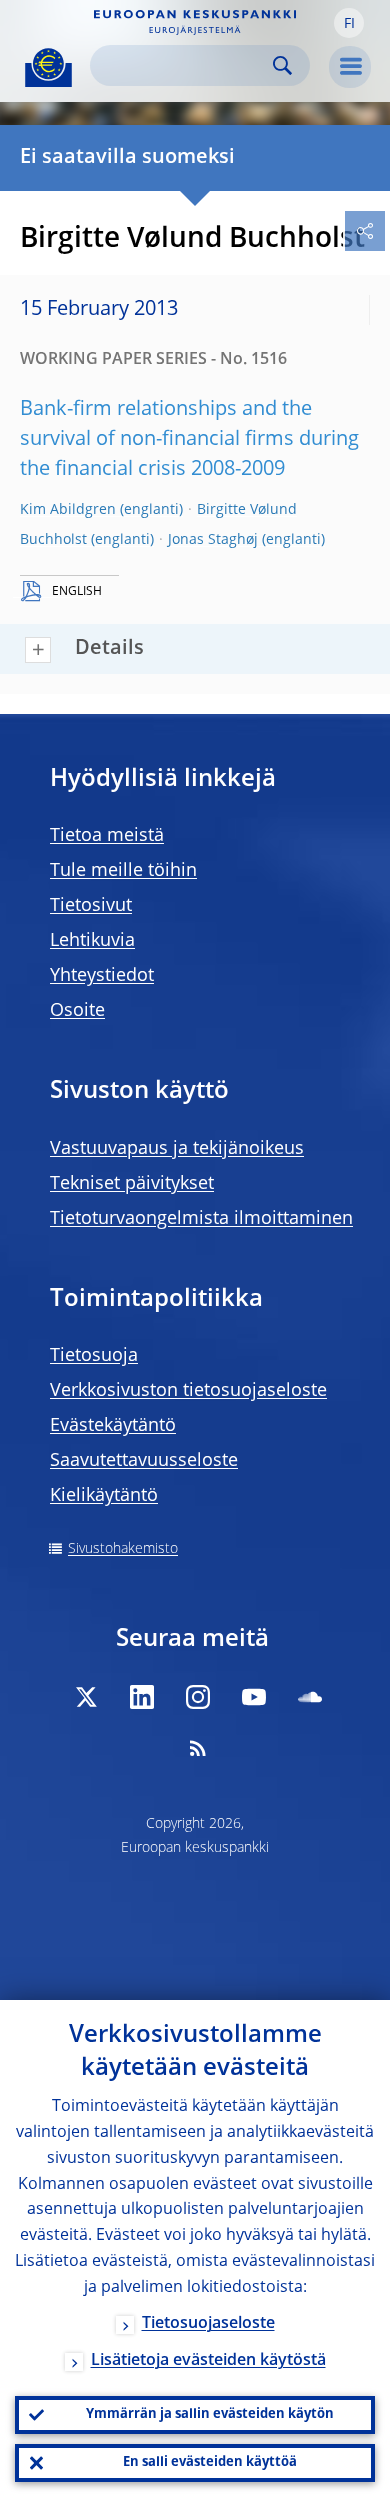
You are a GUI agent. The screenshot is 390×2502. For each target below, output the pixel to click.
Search (282, 65)
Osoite (77, 1011)
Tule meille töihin (123, 871)
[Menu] (350, 67)
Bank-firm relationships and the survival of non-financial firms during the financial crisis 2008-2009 (189, 440)
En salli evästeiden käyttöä (210, 2462)
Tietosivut (91, 906)
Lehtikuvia (92, 941)
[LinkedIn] (142, 1697)
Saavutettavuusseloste (144, 1461)
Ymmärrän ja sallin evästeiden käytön (210, 2414)
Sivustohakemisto (123, 1549)
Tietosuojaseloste (208, 2324)
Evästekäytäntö (113, 1426)
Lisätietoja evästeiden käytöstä (208, 2361)
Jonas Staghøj (213, 540)
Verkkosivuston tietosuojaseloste (188, 1391)
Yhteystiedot (102, 976)
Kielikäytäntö (104, 1496)
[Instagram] (198, 1697)
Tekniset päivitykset (132, 1184)
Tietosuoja (94, 1356)
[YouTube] (254, 1697)
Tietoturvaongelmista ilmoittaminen (201, 1219)
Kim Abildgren (68, 510)
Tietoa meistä (107, 836)
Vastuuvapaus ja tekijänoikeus (177, 1149)
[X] (86, 1697)
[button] (349, 23)
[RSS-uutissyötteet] (198, 1748)
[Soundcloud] (310, 1697)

__Instructions for the task__
Search the entries for lines with the string "evästeiden", then report their number alone.

__Final answer__
3